Still, back in 2007, I consented to be a named plaintiff in the lawsuit against NC, challenging the constitutionality of this public pimping. It violates, or so we said, “exclusive emoluments, public purpose, fair and equitable taxation, and uniformity of taxation provisions…[as well as] the law of land provision of the North Carolina Constitution.”
In English, that means that the clause of the NC Constitution that says “No person or set of persons is entitled to exclusive or separate emoluments or privileges from the community but in consideration of public services” actually means what the words appear to mean. As for “public services,” the discriminatory payments to Google, but not to other businesses that also create jobs, were not a contract for goods or labor but were instead a cash bonus to a private entity. “Uniformity of taxation” means, or should mean, that the state can’t say, “You: we like you. You don’t have to pay taxes. But you other people, watch yourselves.
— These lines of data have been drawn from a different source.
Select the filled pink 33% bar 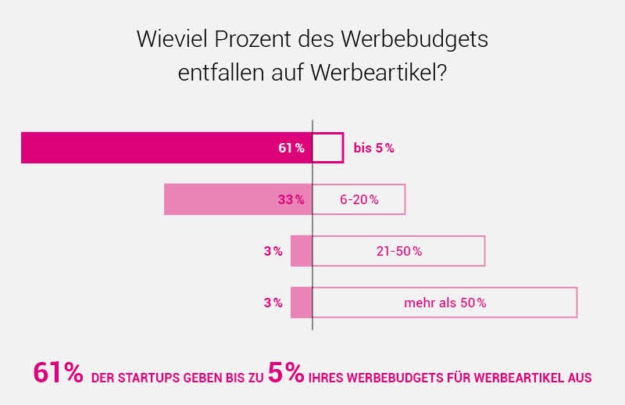pos(219,199)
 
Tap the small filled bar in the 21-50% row pos(302,251)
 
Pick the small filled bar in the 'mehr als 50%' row pos(302,303)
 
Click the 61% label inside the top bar pos(291,148)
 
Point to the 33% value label pos(291,199)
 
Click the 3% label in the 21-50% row pos(273,251)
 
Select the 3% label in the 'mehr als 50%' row pos(273,303)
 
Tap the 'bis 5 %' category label pos(373,148)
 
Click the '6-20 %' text pos(359,199)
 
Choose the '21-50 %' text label pos(399,251)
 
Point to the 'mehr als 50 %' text pos(445,303)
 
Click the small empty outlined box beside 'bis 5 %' pos(328,148)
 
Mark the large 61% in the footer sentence pos(58,373)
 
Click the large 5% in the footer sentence pos(286,373)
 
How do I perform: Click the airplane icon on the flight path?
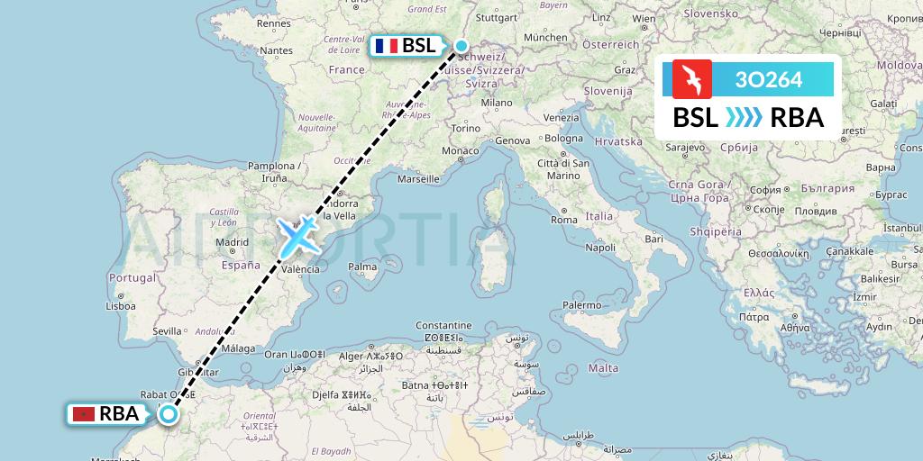(297, 236)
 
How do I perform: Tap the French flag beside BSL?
(387, 46)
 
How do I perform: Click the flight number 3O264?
(768, 79)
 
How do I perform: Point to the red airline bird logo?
(692, 79)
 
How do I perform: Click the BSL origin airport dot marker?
(462, 46)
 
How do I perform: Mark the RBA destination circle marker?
(168, 414)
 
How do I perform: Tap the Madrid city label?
(232, 242)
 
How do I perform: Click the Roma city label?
(564, 220)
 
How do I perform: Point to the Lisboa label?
(120, 306)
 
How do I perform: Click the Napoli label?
(600, 247)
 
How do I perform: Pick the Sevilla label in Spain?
(168, 330)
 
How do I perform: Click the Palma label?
(362, 267)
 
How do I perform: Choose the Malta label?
(603, 368)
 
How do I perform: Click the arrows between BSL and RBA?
(744, 118)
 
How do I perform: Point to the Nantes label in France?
(276, 50)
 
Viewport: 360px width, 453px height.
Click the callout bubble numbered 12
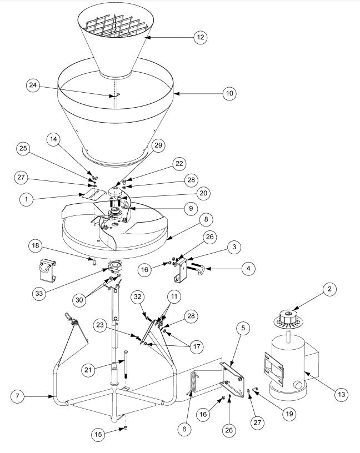(200, 38)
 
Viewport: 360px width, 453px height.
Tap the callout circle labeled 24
(34, 85)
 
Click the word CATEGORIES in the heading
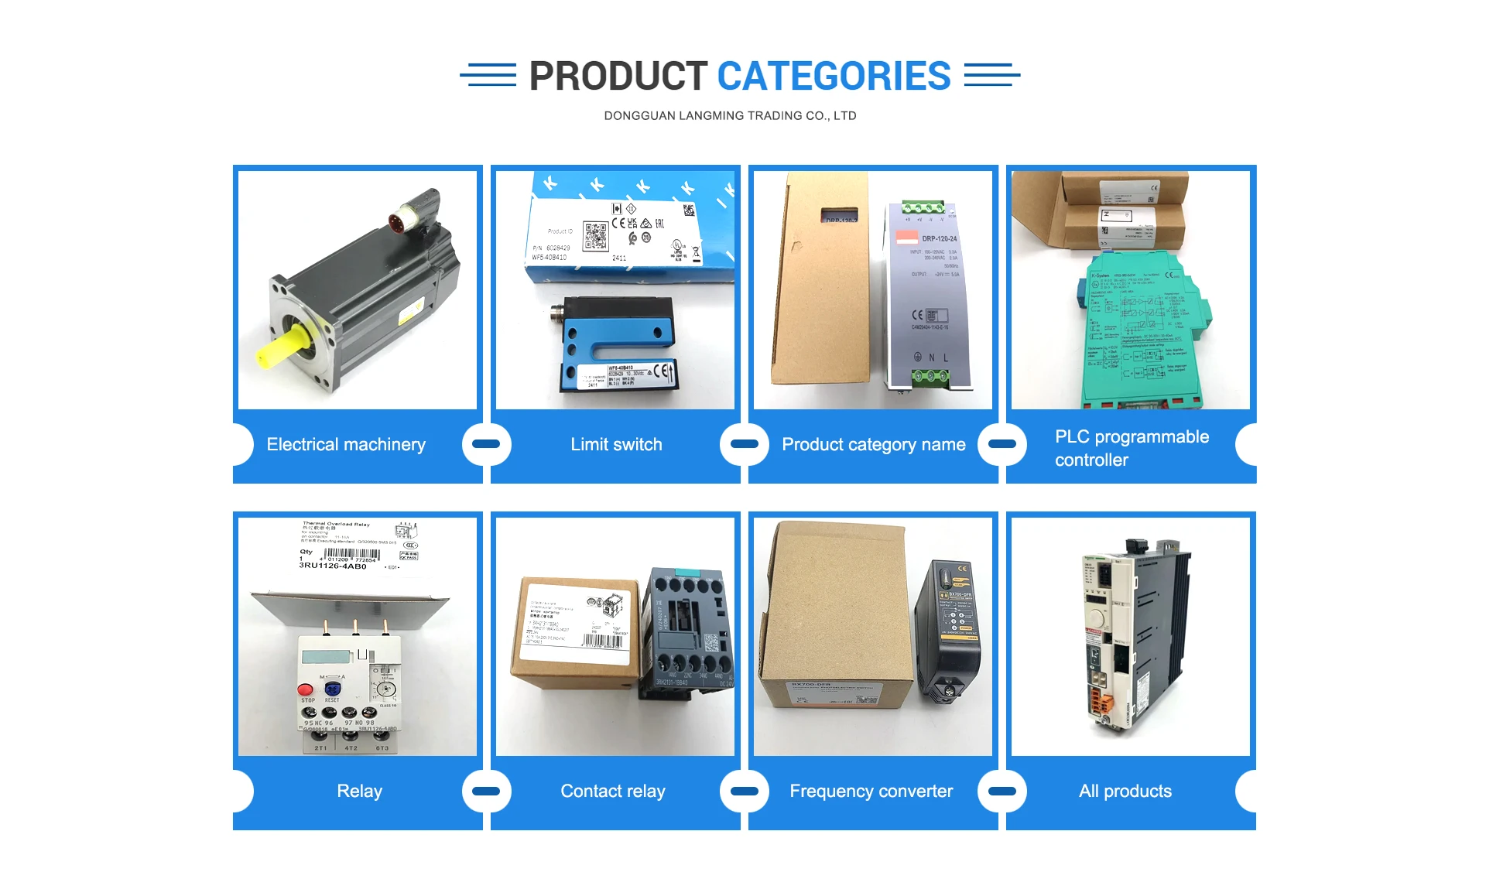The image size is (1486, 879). (834, 76)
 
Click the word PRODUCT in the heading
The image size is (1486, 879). (618, 76)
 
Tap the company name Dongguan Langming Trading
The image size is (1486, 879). (730, 116)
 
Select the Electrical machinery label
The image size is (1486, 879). (346, 444)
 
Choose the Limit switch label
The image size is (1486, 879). (616, 444)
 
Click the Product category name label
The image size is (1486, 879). (873, 444)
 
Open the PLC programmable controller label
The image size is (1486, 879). (1131, 448)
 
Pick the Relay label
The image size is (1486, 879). (359, 791)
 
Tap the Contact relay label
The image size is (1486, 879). (612, 791)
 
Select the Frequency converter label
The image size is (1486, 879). (871, 791)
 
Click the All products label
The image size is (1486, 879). (1125, 791)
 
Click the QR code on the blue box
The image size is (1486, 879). (596, 236)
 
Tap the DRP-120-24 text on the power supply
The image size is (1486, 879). (939, 238)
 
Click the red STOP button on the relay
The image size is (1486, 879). (306, 689)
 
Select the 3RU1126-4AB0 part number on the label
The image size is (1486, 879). (333, 566)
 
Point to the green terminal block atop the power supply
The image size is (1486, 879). (923, 207)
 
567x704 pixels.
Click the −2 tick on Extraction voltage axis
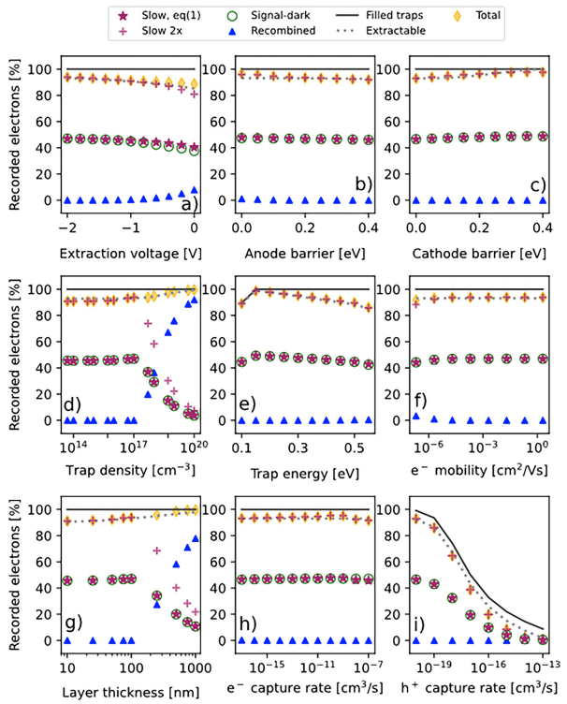(x=65, y=228)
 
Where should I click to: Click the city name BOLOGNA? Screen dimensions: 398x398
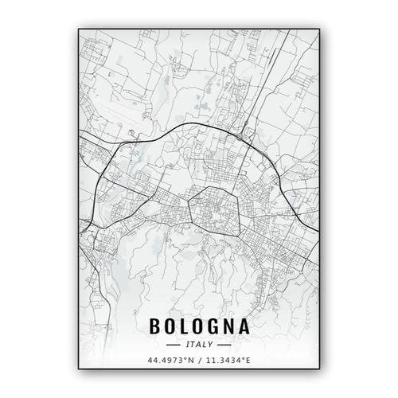(198, 327)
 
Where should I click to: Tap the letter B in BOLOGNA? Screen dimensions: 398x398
(154, 327)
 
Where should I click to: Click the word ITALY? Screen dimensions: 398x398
(198, 345)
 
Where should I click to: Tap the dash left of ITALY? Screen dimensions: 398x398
(172, 345)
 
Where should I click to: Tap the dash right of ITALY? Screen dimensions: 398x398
(224, 345)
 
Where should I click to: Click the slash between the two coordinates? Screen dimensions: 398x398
(198, 361)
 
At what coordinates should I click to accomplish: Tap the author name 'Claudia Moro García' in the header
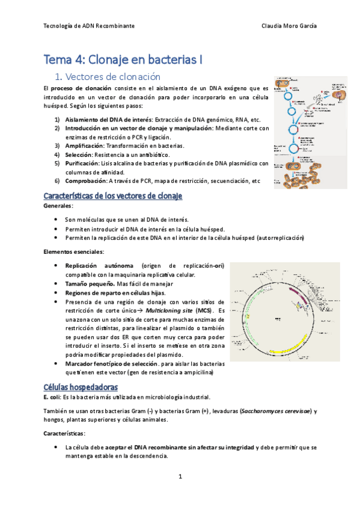pos(290,26)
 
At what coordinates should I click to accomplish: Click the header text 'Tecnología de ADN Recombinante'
pos(90,26)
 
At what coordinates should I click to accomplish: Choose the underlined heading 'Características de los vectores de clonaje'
pos(113,197)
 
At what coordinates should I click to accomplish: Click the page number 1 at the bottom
pos(180,477)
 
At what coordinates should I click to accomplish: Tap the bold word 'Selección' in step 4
pos(79,155)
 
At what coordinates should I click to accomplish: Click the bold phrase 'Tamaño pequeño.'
pos(90,283)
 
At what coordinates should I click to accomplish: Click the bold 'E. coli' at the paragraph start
pos(55,396)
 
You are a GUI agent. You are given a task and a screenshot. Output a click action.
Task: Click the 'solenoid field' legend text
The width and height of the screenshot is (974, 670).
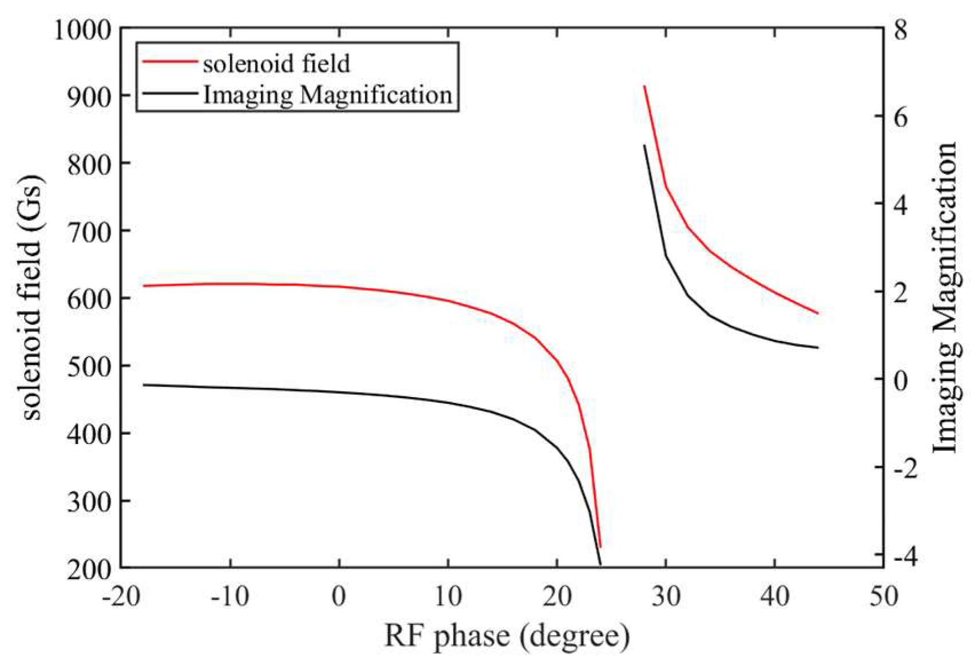(x=276, y=63)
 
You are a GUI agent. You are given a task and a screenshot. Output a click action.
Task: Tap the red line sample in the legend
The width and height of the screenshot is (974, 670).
(x=169, y=61)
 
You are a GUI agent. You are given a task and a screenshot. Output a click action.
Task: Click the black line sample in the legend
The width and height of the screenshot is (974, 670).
(x=169, y=93)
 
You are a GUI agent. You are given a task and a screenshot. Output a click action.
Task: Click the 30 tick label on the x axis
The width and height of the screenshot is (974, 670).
(x=666, y=596)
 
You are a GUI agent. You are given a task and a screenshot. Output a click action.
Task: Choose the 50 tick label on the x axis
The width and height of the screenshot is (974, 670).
(x=884, y=596)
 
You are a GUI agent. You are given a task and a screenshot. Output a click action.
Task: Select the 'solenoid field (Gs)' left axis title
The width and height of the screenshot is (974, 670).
(x=32, y=298)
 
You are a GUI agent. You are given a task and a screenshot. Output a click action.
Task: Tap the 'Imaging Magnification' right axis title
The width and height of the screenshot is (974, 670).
(x=946, y=298)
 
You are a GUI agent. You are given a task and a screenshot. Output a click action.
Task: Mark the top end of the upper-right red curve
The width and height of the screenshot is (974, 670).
(x=645, y=86)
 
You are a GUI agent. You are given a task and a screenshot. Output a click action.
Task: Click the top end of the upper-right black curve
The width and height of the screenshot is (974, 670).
(x=645, y=145)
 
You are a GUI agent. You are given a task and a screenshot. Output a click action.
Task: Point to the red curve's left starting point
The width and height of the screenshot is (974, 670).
(x=144, y=286)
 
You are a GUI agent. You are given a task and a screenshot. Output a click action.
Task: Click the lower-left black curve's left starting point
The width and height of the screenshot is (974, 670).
(x=144, y=384)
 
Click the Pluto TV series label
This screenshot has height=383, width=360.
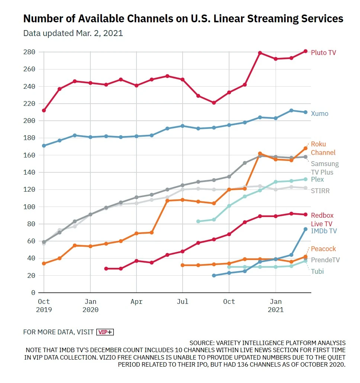tap(323, 53)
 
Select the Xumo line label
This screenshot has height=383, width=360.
tap(319, 114)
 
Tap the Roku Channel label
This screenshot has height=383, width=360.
tap(323, 148)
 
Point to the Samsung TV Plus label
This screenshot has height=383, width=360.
tap(324, 168)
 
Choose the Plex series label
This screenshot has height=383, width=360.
tap(317, 179)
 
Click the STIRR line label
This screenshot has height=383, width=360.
tap(320, 191)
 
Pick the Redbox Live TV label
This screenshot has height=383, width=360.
tap(322, 220)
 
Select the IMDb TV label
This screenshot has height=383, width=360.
tap(324, 231)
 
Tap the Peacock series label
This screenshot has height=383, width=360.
tap(323, 249)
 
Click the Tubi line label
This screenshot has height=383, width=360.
tap(317, 272)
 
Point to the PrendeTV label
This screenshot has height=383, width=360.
tap(325, 260)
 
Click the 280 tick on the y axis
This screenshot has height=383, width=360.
tap(29, 52)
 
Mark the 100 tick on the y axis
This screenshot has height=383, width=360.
tap(29, 207)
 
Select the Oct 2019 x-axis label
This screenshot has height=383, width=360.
tap(44, 305)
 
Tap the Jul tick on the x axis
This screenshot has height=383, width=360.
tap(183, 302)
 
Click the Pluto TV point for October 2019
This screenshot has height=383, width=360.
tap(44, 110)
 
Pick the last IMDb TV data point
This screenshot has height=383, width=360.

You have to pay extra taxes to support this other company that we favor.”
The case was dismissed, and then dismissed again on appeal, for “lack of standing.” The plaintiffs were all taxpayers in NC, but we had no actual say about how those payments taken from us were to be spent, even if the spending violated the Constitution of the state.
In the fifteen years since, Google has grown enormously. And fair enough, because Google provides a wide variety of useful services. The value proposition for fostering “local centralization” comes from creating data centers that gather many digital functions for businesses and private citizens, but that operate regionally so that there is fast communication and robust redundancy in the system. It’s a profitable business. It is not contingent on public subsidies or tax breaks the way “green energy” is; It’s a profitable business on its own.
But more and more states have entered contests for “buying jobs,” using the tax money of the businesses that already employ workers in the state. It’s a mook’s game. The problem is that the political logic is precisely designed to shake down mooks. Like us. I fought the Google, folks. But the Google won, and always will unless we cut back on the capacity of state legislators to buy votes using our money.